• EXERCISE REQUIREMENTS:
The records shown below are to be repeated exactly and completely.

---------- GIVEN DATA

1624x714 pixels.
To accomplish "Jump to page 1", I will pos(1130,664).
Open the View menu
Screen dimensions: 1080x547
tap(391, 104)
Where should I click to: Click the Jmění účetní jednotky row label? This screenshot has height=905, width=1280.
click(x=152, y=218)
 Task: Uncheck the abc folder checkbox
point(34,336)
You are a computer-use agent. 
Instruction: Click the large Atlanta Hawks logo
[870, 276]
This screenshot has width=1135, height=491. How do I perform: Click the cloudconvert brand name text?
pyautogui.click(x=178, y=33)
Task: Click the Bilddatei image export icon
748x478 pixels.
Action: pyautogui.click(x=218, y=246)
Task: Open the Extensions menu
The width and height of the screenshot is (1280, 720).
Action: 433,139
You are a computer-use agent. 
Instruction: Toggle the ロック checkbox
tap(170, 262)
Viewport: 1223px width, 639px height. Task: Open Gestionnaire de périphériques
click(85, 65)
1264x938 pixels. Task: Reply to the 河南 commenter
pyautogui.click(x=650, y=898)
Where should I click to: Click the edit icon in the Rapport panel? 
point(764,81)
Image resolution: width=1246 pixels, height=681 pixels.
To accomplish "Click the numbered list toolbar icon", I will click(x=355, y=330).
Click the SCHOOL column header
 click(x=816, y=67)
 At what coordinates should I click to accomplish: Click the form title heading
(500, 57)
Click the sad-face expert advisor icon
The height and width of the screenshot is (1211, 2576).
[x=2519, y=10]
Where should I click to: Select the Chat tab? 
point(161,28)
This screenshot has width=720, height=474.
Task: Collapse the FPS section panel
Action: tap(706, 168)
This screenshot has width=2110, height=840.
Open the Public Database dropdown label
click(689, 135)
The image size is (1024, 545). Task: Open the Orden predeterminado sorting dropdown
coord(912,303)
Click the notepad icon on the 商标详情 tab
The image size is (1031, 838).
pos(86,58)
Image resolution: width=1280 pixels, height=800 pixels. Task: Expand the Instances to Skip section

--------------------

• ANSWER FOR THIS EXERCISE:
1624x714 pixels.
To accomplish "Jump to page 1", I will pos(1130,664).
Open the View menu
Screen dimensions: 1080x547
tap(391, 104)
Where should I click to: Click the Jmění účetní jednotky row label? This screenshot has height=905, width=1280.
click(x=152, y=218)
 Task: Uncheck the abc folder checkbox
point(34,336)
You are a computer-use agent. 
Instruction: Click the large Atlanta Hawks logo
[870, 276]
This screenshot has width=1135, height=491. How do I perform: Click the cloudconvert brand name text?
pyautogui.click(x=178, y=33)
Task: Click the Bilddatei image export icon
748x478 pixels.
Action: pyautogui.click(x=218, y=246)
Task: Open the Extensions menu
The width and height of the screenshot is (1280, 720).
Action: 433,139
You are a computer-use agent. 
Instruction: Toggle the ロック checkbox
tap(170, 262)
Viewport: 1223px width, 639px height. Task: Open Gestionnaire de périphériques
click(85, 65)
1264x938 pixels. Task: Reply to the 河南 commenter
pyautogui.click(x=650, y=898)
Where should I click to: Click the edit icon in the Rapport panel? 
point(764,81)
Image resolution: width=1246 pixels, height=681 pixels.
To accomplish "Click the numbered list toolbar icon", I will click(x=355, y=330).
Click the SCHOOL column header
 click(x=816, y=67)
 At what coordinates should I click to accomplish: Click the form title heading
(500, 57)
Click the sad-face expert advisor icon
The height and width of the screenshot is (1211, 2576).
[x=2519, y=10]
Where should I click to: Select the Chat tab? 
point(161,28)
This screenshot has width=720, height=474.
Task: Collapse the FPS section panel
Action: tap(706, 168)
This screenshot has width=2110, height=840.
Open the Public Database dropdown label
click(689, 135)
The image size is (1024, 545). Task: Open the Orden predeterminado sorting dropdown
coord(912,303)
Click the notepad icon on the 商标详情 tab
The image size is (1031, 838).
pos(86,58)
Image resolution: width=1280 pixels, height=800 pixels. Task: Expand the Instances to Skip section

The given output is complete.